Cyber Court and Cover-Hacktivist Groups
Operating through various personas such as Cyber Court, ASA has set up a Telegram channel and website (cybercourt[.]io) to promote activities under several hacktivist names, including Al-Toufan, Anzu Team, Cyber Cheetahs, and Menelaus. This layered strategy allows ASA to conduct influence operations while maintaining plausible deniability, as the activities appear to be the work of disparate groups rather than a single, IRGC-linked entity. However, the seizure of the cybercourt[.]io domain by U.S. law enforcement highlights efforts to curb these influence campaigns.
Information-Gathering Operations on Israeli Military Personnel
Alongside its psychological warfare and influence operations, ASA is also engaged in intelligence-gathering activities targeting Israeli defense personnel. Leveraging resources such as knowem.com, facecheck.id, socialcatfish.com, ancestry.com, and familysearch.org, ASA has been actively collecting information on Israeli fighter pilots and UAV operators. This information is likely used to bolster ASA’s strategic advantage in psychological operations and may also serve as a data reserve for future targeted attacks or disinformation efforts.

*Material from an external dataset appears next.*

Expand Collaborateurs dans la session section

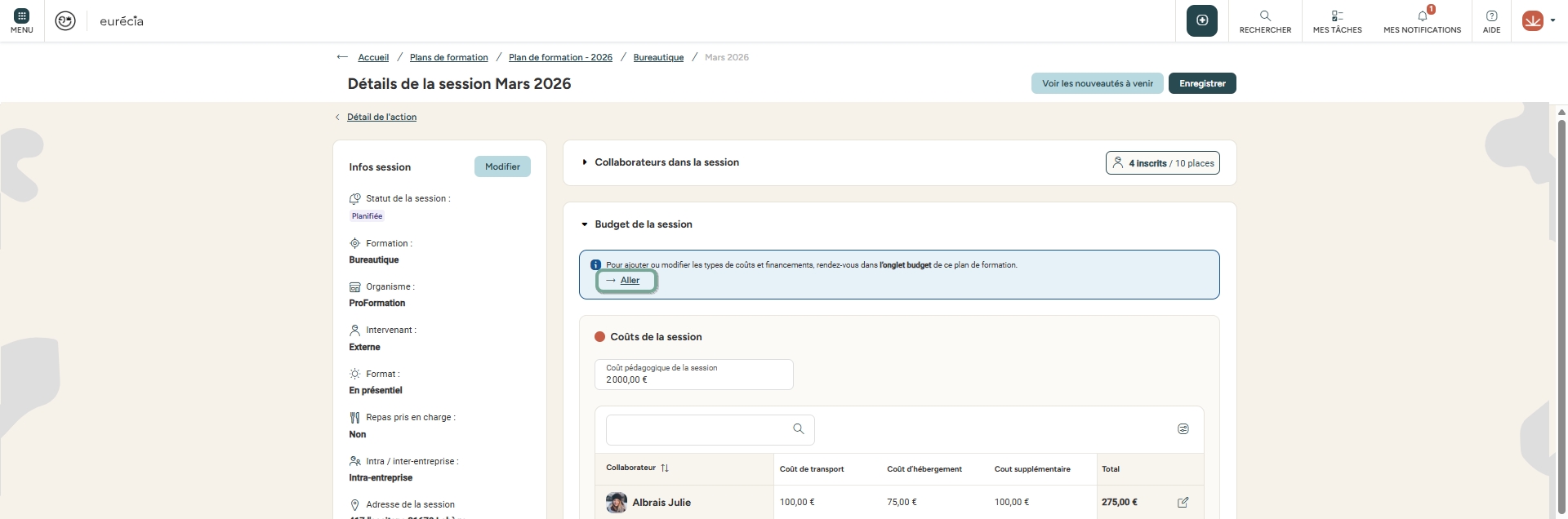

Additional Measures Taken Against IRGC-Affiliated Cyber Groups
In response to escalating cyber operations by groups like ASA, the U.S. Department of State has increased its rewards program, now offering up to $10 million for information leading to the identification or capture of members of IRGC-affiliated hacking groups. One such group, Shahid Hemmat, has been implicated in targeting critical U.S. infrastructure, including the defense industry and transportation sectors. Shahid Hemmat, like ASA, is part of the IRGC’s Cyber-Electronic Command and shares connections with other entities, including Emennet Pasargad and front companies Dadeh Afzar Arman (DAA) and Mehrsam Andisheh Saz Nik (MASN).
Conclusion
Iran’s ongoing cyber campaigns, notably through entities like ASA, showcase a sophisticated strategy of psychological warfare, influence operations, and infrastructure obfuscation. The group’s capabilities in AI-driven media manipulation, strategic use of fictitious hosting, and psychological targeting underscore the multifaceted nature of modern cyber threats. The joint advisory from U.S. and Israeli cybersecurity agencies signals a coordinated approach to countering these threats and raises awareness of the evolving tactics used by cyber actors with connections to state entities like the IRGC.